Lying in the shadow of Mont Blanc, the original 9-hole layout at Golf Club de Chamonix was inaugurated in 1935. It then took almost half a century before Robert Trent Jones finally expanded the course to an 18-hole track in the early 1980s.

“In the Rhône-Alpes region, architects have also brought their imagination to courses in the mountains,” wrote Jean François Lefevre in France’s Most Beautiful Courses. “Skiers and snowboarders schussing down the mountains in winter have no idea that their acrobatics are describing the generous lips of a bunker covered with thick snow.

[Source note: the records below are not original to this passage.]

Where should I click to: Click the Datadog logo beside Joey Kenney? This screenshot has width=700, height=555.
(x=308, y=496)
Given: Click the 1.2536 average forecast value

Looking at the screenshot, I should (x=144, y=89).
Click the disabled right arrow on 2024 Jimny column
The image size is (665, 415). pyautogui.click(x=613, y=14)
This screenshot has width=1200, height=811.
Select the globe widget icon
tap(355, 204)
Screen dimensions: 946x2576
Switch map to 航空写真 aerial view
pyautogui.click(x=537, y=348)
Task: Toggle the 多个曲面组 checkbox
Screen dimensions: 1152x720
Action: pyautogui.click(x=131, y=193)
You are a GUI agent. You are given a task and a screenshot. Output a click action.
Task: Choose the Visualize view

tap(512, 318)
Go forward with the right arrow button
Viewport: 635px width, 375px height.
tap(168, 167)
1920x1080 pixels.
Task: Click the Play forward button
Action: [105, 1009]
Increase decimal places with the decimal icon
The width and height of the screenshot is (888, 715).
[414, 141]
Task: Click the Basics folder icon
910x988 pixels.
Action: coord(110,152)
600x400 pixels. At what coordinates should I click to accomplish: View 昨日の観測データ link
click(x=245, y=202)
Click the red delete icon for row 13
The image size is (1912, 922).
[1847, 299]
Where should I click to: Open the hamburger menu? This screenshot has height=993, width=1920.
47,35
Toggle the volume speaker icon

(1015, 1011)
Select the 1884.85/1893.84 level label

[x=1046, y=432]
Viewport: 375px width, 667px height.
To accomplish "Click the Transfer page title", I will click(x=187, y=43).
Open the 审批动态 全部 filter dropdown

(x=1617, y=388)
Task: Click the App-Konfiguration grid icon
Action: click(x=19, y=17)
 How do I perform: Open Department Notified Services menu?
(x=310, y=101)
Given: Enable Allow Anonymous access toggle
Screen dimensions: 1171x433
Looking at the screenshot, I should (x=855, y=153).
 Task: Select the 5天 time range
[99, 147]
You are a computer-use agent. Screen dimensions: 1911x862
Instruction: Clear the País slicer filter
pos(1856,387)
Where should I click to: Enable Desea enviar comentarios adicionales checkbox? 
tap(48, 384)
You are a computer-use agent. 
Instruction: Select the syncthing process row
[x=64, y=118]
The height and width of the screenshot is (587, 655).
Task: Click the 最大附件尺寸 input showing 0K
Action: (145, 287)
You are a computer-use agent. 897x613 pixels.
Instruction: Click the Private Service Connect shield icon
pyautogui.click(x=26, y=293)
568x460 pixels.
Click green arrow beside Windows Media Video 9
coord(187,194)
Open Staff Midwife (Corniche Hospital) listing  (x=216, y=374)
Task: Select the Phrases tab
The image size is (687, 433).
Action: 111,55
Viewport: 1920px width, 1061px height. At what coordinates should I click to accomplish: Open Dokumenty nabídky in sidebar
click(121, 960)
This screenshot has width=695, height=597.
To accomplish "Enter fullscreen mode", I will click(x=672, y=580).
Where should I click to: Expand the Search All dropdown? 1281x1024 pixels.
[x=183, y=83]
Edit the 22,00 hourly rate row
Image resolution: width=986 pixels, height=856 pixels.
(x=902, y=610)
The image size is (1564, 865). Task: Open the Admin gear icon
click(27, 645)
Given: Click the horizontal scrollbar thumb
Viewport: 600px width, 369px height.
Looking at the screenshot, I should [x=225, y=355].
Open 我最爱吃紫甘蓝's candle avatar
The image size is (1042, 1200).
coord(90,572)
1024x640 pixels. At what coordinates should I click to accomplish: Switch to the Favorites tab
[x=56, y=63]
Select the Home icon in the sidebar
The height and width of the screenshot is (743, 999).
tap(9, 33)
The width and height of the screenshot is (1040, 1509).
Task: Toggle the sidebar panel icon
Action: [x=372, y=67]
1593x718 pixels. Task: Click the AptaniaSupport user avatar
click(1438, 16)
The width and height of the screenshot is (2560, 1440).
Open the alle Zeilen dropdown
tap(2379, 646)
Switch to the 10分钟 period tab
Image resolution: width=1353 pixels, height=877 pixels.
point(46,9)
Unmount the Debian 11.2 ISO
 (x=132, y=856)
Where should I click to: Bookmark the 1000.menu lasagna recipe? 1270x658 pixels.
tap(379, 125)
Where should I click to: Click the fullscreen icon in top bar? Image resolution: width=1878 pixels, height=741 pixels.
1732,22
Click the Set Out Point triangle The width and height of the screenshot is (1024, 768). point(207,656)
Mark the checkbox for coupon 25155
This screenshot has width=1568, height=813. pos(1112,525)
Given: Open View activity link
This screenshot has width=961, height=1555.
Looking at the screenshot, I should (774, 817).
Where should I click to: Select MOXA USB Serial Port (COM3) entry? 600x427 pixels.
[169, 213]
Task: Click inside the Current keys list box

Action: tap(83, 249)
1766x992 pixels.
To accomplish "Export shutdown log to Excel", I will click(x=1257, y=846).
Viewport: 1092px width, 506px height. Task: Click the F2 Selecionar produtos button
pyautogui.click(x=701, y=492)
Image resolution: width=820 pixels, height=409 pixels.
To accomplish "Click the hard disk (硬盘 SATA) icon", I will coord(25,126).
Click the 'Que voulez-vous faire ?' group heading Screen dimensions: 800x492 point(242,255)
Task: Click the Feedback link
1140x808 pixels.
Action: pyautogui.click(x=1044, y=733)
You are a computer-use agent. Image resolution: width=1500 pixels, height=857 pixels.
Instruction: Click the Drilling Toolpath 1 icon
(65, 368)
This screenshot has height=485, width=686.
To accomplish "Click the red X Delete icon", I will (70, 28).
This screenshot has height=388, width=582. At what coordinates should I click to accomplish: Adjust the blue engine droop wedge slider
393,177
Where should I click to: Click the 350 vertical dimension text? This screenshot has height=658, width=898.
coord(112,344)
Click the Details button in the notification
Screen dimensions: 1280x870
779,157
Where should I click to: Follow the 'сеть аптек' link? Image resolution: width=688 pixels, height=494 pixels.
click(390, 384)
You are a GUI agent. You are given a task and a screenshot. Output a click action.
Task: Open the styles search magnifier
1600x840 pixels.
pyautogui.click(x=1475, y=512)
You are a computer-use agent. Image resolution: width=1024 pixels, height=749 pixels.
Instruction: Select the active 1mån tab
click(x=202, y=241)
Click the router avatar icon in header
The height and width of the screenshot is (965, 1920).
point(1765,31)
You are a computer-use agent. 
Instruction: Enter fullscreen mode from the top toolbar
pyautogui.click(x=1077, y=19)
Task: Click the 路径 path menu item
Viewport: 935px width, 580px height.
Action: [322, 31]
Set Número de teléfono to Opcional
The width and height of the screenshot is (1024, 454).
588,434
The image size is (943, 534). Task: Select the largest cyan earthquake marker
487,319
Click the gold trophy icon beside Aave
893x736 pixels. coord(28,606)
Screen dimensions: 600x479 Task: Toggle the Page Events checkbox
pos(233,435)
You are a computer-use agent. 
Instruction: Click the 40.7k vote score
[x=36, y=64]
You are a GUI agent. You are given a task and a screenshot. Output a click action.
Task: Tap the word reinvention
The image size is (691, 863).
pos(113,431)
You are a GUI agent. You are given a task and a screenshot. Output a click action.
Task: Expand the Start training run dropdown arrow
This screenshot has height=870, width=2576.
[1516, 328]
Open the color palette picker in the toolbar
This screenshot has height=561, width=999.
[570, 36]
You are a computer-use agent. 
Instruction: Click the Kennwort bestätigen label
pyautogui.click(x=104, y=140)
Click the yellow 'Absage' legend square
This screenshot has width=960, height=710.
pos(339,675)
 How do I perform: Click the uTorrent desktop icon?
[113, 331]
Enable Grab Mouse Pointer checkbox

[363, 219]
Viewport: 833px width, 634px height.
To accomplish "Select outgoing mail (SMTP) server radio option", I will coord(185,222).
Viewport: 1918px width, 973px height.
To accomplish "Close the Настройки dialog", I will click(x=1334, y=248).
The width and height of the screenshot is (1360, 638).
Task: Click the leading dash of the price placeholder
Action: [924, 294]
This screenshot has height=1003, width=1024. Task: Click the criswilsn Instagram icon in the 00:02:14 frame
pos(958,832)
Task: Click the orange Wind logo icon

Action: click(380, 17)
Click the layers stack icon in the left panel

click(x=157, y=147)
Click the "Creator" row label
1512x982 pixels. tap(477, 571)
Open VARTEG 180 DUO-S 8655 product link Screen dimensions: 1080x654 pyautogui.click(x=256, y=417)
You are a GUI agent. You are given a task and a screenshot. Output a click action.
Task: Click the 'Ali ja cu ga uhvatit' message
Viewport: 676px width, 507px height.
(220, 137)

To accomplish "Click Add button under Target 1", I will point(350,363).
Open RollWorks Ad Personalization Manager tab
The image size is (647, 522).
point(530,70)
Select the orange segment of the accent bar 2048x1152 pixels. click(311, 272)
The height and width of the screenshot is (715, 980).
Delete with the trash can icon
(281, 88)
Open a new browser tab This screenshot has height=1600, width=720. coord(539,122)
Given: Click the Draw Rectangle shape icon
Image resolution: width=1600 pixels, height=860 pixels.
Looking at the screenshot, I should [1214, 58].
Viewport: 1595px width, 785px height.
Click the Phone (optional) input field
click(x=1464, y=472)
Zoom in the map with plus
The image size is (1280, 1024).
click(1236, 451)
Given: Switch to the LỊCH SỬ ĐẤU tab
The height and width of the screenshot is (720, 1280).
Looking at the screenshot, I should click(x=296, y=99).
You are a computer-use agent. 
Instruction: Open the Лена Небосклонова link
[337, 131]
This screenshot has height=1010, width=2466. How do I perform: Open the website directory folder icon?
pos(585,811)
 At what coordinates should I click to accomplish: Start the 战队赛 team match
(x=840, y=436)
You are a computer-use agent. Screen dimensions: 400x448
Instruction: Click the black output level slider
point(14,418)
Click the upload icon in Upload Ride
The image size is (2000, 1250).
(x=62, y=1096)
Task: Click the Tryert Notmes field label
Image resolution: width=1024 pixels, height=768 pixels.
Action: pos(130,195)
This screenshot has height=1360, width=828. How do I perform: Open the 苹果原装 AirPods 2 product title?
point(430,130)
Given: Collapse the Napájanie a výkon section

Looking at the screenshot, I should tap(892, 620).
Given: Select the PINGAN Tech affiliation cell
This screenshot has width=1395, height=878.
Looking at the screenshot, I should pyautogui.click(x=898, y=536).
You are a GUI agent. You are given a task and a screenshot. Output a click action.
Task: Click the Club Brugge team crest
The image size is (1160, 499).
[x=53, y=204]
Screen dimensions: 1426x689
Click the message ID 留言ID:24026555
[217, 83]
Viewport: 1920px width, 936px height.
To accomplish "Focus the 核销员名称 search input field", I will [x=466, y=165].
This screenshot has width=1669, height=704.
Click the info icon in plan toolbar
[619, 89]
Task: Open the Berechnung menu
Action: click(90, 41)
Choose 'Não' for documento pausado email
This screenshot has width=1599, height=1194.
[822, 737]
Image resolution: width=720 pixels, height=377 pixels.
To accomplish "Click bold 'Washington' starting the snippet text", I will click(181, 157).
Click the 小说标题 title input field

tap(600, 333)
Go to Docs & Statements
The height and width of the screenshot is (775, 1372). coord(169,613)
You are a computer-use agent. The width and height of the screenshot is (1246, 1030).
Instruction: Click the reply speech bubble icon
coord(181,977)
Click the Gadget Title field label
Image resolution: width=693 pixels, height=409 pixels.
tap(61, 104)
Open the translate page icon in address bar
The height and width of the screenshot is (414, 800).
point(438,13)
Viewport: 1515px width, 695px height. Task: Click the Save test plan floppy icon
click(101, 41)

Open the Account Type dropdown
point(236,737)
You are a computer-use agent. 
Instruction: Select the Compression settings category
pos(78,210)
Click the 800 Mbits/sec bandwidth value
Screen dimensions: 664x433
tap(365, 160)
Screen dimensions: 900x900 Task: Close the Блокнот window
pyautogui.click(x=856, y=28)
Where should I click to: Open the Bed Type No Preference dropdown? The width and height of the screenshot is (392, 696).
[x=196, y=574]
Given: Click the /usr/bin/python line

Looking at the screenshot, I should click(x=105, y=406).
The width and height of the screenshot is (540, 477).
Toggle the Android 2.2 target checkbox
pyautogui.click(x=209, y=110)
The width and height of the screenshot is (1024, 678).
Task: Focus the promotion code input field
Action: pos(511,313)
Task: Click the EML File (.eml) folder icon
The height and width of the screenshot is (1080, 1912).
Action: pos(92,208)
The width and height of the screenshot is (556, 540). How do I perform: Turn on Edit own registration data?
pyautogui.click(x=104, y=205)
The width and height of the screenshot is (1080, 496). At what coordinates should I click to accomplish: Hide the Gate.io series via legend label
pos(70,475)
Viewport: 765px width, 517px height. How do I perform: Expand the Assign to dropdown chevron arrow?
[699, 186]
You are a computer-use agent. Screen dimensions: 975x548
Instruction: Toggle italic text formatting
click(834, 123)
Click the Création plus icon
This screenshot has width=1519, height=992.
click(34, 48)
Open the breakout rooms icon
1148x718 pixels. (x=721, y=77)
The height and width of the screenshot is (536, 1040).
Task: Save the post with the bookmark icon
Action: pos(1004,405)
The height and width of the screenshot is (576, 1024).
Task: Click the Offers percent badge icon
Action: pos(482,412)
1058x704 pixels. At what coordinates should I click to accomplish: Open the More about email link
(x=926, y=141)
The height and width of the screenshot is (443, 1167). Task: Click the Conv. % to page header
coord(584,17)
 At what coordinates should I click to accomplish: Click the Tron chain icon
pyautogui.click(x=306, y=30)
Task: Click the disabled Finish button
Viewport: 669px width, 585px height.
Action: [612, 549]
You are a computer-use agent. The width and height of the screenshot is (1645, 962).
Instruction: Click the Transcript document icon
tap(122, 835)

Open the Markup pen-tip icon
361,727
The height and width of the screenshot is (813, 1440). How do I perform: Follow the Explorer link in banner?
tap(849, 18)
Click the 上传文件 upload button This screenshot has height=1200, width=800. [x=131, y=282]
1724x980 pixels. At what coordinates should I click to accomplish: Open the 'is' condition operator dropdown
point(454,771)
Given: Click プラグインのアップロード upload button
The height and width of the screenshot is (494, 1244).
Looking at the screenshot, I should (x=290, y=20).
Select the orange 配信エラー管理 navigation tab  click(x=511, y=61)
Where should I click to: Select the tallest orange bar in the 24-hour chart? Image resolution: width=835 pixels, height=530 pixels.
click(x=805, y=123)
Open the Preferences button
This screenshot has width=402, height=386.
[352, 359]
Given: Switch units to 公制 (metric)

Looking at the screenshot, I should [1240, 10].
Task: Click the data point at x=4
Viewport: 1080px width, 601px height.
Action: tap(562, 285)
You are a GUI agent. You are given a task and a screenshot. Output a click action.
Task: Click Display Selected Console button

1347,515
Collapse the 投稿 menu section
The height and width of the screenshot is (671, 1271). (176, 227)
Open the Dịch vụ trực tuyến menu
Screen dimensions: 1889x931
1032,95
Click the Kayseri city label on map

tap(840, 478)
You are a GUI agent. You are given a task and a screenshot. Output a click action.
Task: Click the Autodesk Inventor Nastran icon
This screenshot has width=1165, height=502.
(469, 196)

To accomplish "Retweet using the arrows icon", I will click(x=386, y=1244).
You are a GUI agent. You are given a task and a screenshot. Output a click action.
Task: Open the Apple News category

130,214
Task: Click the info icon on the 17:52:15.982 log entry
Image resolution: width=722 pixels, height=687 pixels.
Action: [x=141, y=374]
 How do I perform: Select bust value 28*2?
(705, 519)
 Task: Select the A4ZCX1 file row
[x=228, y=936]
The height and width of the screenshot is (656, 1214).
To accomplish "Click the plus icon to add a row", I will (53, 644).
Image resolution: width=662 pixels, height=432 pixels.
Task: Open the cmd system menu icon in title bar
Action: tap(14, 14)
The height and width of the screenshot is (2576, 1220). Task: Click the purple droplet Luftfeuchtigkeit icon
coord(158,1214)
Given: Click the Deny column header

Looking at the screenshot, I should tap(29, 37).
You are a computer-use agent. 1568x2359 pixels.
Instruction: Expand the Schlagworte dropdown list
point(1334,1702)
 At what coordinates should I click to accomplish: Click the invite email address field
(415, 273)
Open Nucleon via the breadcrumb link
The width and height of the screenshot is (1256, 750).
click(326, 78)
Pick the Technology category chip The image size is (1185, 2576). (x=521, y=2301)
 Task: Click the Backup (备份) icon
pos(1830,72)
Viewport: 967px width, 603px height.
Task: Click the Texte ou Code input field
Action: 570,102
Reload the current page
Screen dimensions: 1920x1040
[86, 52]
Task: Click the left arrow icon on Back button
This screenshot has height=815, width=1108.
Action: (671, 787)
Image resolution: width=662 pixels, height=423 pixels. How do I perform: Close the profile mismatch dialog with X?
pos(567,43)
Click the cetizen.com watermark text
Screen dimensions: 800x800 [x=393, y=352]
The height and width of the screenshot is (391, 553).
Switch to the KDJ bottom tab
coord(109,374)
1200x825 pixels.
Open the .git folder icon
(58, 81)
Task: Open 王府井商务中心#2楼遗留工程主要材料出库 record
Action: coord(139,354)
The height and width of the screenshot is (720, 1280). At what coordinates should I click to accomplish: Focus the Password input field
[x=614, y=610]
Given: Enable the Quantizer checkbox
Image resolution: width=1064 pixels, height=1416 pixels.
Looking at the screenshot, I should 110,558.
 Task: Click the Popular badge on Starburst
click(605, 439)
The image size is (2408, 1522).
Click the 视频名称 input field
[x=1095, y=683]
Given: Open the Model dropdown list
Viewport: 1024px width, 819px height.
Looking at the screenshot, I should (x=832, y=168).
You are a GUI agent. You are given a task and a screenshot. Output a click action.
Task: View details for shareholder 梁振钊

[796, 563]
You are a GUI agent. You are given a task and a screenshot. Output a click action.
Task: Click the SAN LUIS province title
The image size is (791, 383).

Building a course on slopes of such impressively varying heights may appear an impossible task. The first person to take up this challenge in France was the Englishman Henry Cotton, who created the Mont d’Arbois course in 1964 at an altitude of almost one thousand three hundred metres. Then it was the turn of Robert Trent Jones, who built the Chamonix Golf Club in the magnificent setting of Mont Blanc and the Aiguilles Rouges.

It was quite a task – and still is – given the very short period in which work can be carried out (June to October) and the short period in which the complex can make an income (at best, three months a year)… The course is quite flat and is used for cross-country skiing in the winter. In spite of these limitations mountain golf courses have proliferated.”